The brilliance of Miike’s ending is broken into two parts. Of course there is the unforgettable gruesome denouement, which is sometimes credited with launching the “torture porn” subgenre (although brutal, it is far less exploitative and celebratory than that label suggests). But even more important and audacious is the thirteen minute surreal prologue that precedes it. Aoyama takes a sip of drugged booze, makes some strange faces, stands and wobbles, and then is launched into a woozy dream sequence that replays and reconfigures the events of the movie in ominous ways. It starts with what appears to be a flashback to one of the couple’s early dates, but the subject of conversation is different. Scenes shift between flashbacks that may be real, or may be imaginary, and characters appear where they should not, could not be. Faces replace each other within the same scene. We see events that clearly never happened, and Aoyama even visits Asami’s secret inner sanctum. Everything is mixed up between reality and fantasy, and Aoyama sees revelations of things that he could not possibly know, but all of the weirdness relates to the psychological truth of the characters: Aoyama’s sexual guilt, Asami’s seething resentment. Then Aoyama tumbles, and wakes up. (It’s probably a coincidence, but this entire hallucination sequence takes place between the time Aoyama loses consciousness and the time he hits the ground, just as ‘s Blood of a Poet takes place in the instant it takes a chimney to crumble and fall to the ground).

It pays off to go back and watch these scenes a second time and break them down. They reveal new information, though how reliable it is is anyone’s guess. But the scenes add depth to both the main characters, as well as setting up a psychological foreboding that will soon be incarnated in a grisly physical reality. It is an ecstatic prophecy of a coming pain that seems inevitable in retrospect once we put the pieces together. And as Aoyama is undergoing his torment, he continues to hallucinate, this time allowing the audience (and himself) a brief reprieve, along with a dim, desperate hope of escape. The injection of surrealist fantasy here serves multiple purposes: it increases our knowledge, it ups our unease, and it expands the moment from its needle-thin focus on the particular and the physical into a more universal trip into the unconscious.

Asami’s final words to Aoyana are almost certainly a fantasy. She repeats lines from early in their romance, heart-tugging words of love and longing that suggest an escape from the loneliness of both their existences. This ending adds a final layer of ambiguity—because Aoyama should be, to understate things dramatically, mad at her. But he’s still bound up with the romantic illusion: his belief that he could start again and rebuild his life after the death of his wife. He is more devastated by the destruction of this illusion than he is be the mutilation of his body. Asami is simple. It’s fruitless to judge her, because childhood abuse twisted her into a monster who’s not responsible for her crimes, who’s even incapable of understanding that they are crimes. Rather, it’s the moral complexity of Aoyoma that stings. He is a likable character, and we relate to his long bereavement and his melancholy affection for his dead wife. Does he deserve a comeuppance for pulling his audition stunt? Yes. Is the response he suffers proportional? God, no. The disturbance Audition engenders comes from the fact that the protagonist is a good man who commits bad acts—as all of us who think ourselves good people sometimes do—and that he is punished hellishly out of proportion to his wrongs. Karma exists in Audition but, ironically, it is so cold and cruel that it makes us long for the comfort of a random, indifferent universe.

→ **Exercise tasks**:
1 > Summarize the passage on Audition's ending in two sentences.
2 > Transcribe the records below verbatim, starting at their first line and stopping after the line that contains "I will pos(759,88).".

(Portion of a data file)

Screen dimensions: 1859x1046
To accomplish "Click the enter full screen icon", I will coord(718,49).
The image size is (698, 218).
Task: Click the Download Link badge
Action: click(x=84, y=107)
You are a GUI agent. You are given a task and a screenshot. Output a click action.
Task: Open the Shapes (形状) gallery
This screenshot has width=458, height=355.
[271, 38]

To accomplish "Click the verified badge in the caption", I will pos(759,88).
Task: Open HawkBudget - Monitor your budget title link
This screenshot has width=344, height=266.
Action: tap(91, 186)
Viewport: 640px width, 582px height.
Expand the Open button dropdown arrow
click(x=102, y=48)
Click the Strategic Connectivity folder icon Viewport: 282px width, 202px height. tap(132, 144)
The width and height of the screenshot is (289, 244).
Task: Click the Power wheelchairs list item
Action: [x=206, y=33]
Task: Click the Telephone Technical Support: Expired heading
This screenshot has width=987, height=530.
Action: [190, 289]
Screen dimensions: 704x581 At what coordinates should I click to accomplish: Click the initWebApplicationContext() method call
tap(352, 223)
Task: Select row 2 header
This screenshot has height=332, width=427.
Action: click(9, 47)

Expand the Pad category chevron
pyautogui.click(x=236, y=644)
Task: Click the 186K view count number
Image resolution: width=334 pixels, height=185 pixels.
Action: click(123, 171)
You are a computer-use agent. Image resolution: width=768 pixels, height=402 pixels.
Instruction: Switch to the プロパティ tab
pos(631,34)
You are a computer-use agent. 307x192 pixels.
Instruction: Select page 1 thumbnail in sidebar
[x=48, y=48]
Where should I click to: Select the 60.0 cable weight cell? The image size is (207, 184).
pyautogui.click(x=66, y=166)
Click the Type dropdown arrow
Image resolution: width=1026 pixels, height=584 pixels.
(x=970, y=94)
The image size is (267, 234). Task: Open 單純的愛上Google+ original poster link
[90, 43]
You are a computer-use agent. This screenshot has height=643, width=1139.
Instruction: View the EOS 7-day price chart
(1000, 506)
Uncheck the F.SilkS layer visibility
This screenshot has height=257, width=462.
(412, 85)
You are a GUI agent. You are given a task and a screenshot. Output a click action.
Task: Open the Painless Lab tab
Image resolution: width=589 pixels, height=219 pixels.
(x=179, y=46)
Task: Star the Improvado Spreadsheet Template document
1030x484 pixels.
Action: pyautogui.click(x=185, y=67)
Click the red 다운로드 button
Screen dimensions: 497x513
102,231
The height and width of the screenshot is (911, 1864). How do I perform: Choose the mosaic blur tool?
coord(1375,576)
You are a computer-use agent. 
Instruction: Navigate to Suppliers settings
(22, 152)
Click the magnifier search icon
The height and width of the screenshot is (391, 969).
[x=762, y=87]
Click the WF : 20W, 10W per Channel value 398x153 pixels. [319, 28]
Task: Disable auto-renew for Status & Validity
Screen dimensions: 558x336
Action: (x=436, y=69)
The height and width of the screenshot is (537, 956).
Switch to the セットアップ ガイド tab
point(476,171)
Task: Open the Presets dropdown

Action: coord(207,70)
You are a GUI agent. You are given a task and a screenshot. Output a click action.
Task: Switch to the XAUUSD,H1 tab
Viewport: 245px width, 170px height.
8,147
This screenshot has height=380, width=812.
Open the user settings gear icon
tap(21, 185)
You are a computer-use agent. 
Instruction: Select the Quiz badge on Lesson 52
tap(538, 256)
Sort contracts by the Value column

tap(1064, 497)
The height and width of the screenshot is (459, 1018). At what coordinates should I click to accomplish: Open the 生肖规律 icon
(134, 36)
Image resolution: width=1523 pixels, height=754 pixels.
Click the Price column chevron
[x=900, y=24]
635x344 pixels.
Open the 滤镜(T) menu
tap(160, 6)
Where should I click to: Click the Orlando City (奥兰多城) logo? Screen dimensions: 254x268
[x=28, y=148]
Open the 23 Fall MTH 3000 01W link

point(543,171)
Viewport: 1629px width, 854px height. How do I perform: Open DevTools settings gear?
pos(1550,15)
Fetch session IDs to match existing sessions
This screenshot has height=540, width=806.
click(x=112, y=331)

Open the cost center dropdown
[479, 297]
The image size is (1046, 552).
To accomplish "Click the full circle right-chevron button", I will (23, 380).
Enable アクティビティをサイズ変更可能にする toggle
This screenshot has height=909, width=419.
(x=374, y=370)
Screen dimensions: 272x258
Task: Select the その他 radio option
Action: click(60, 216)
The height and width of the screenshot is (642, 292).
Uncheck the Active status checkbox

→ **Exercise results**:
1 > Miike's ending has two parts: a gruesome denouement and, before it, a thirteen-minute surreal prologue in which a drugged Aoyama hallucinates scenes that mix reality and fantasy yet reveal the characters' psychological truth, his sexual guilt and Asami's seething resentment. The film disturbs because Aoyama is a likable, good man who commits bad acts and is punished hellishly out of proportion to his wrongs, while Asami, twisted by childhood abuse, cannot even understand her crimes as crimes.

2 >
Screen dimensions: 1859x1046
To accomplish "Click the enter full screen icon", I will coord(718,49).
The image size is (698, 218).
Task: Click the Download Link badge
Action: click(x=84, y=107)
You are a GUI agent. You are given a task and a screenshot. Output a click action.
Task: Open the Shapes (形状) gallery
This screenshot has width=458, height=355.
[271, 38]

To accomplish "Click the verified badge in the caption", I will pos(759,88).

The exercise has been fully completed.